Duplicates of the freeze-dried powder (0.25 g) in 10 ml glass tubes were preheated for 5 min in 75°C water bath. And 4 ml of 70% boiling methanol (75°C) were added and extracted at 75°C in a water bath for 10 min. For internal standardization 100 μl of 5 mM sinigrin (Sigma-Aldrich Co., MO, USA) were added to one of the duplicates before extraction. Then 1 ml of 0.4 M barium acetate were rapidly added and the vials vortexed for several seconds. After centrifugation at 4,000 rpm for 10 min at room temperature, the supernatants were collected and the pellets were re-extracted twice with 3 ml of 70% boiling methanol (75°C). Three supernatants were combined and made up to a final volume of 10 ml with 70% methanol. 5 ml extracts were loaded onto a 1 ml mini-column (JT Baker, USA) containing 500 μl of activated DEAE Sephadex™ A-25 (Amersham Biosciences, Sweden), and allowed to desulphate overnight with aryl sulfatase (Sigma-Aldrich Co., MO, USA). The resultant desulpho (ds)-GS were eluted with 2.5 ml of ultra pure water produced by Milli-Q system (Millipore Co., USA) and stored at -20°C prior to separation by high performance liquid chromatography (HPLC).

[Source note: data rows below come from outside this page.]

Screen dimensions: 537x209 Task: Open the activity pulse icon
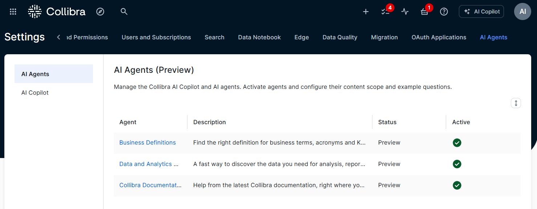[405, 12]
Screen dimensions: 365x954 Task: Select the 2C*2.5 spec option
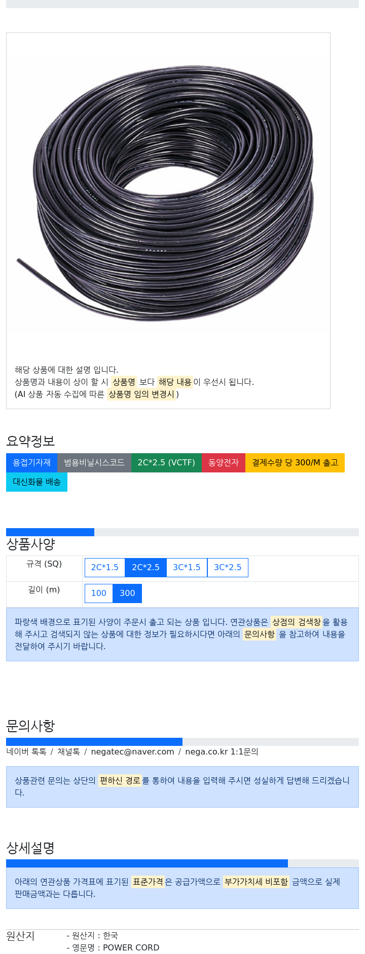click(x=145, y=567)
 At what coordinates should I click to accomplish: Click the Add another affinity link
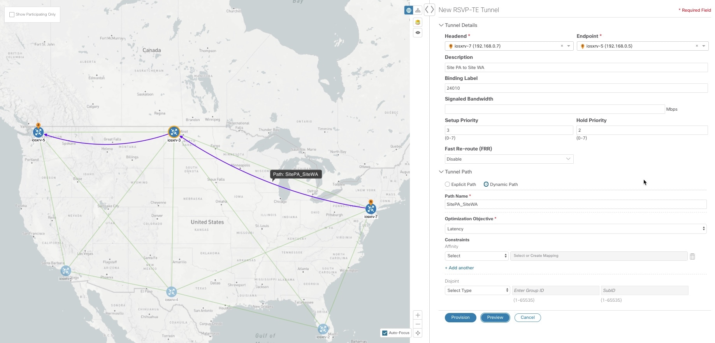pos(459,268)
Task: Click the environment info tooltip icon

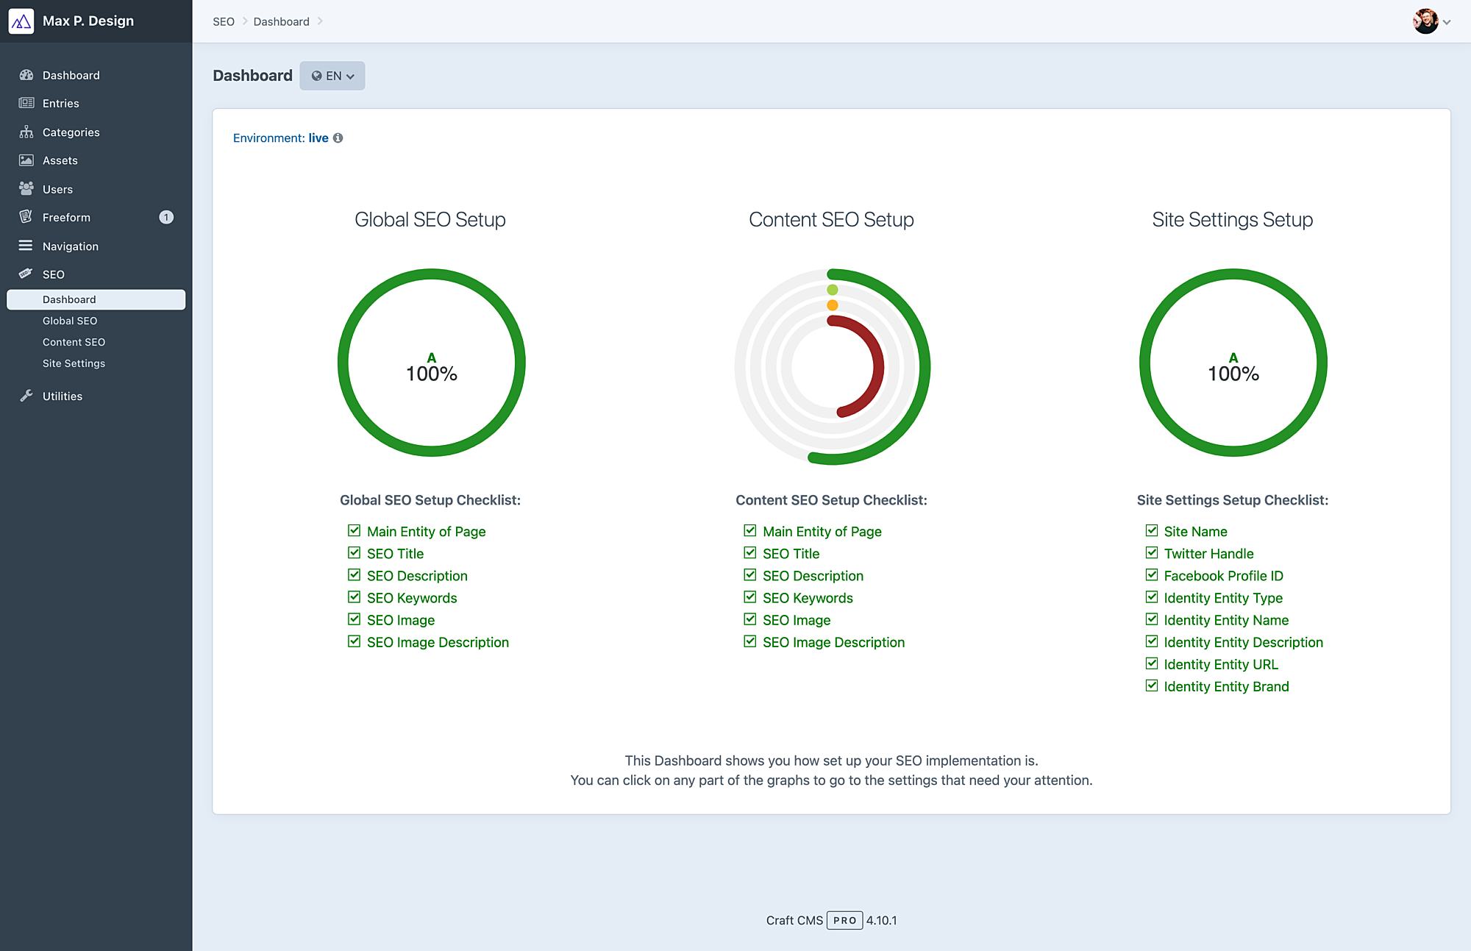Action: coord(338,138)
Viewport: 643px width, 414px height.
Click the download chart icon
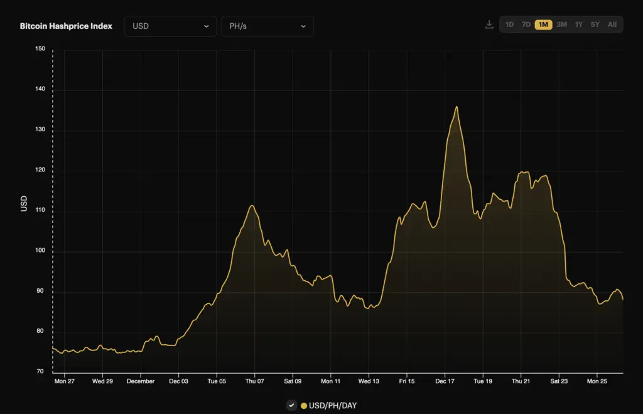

Samples of 40 μl were analyzed in a Shimadzu HPLC system (LC-10AT pump, CTO-10A column oven, SCL-10A VP system controller, Shimadzu, Kyoto, Japan) consisting of a UV–VIS detector (SPD-10A) set at 229 nm and a prontosil ODS2 column (250 × 4 μm, 5 μm, Bischoff, Germany). The mobile phase consisted of ultrapure water (A) and acetonitrile (Tedia, USA) (B). The mobile phase was in the following gradient: H2O (2 min), a linear gradient of 0-20% acetonitrile (32 min), 20% acetonitrile (6 min), followed by 100% acetonitrile and 0% acetonitrile prior to the injection of the next sample.

Identification of flowering pathway in B. juncea

For vernalization and long-day treatment, B. juncea and B. rapa were grown in glass greenhouse during winter season starting 4th week of October. Under these conditions, B. rapa began flowering in March and B. juncea in April. For non-vernalization and long-day treatment, B. juncea, B. nigra and B. rapa were grown in a growth chamber under conditions of 25°C and photoperiod of 16 light: 8 dark. Semi-RT-PCR method was employed to study the flowering pathway-related gene expression, including FLC1/2/3/5, CO, COL, FT, LEAFY, SOC1, AP1. ACTIN gene from B. juncea was used as an internal control gene to evaluate relative gene expression level. Degenerate primers of flowering pathway-related genes were referred to publications [4951], NCBI Accessions JQ314107, JN699544 and cloned gene fragment. Primers of ACTIN gene was designed by NCBI Accessions HM565958. Primers used in this study are listed in Supporting Information Additional file 1: Table S6.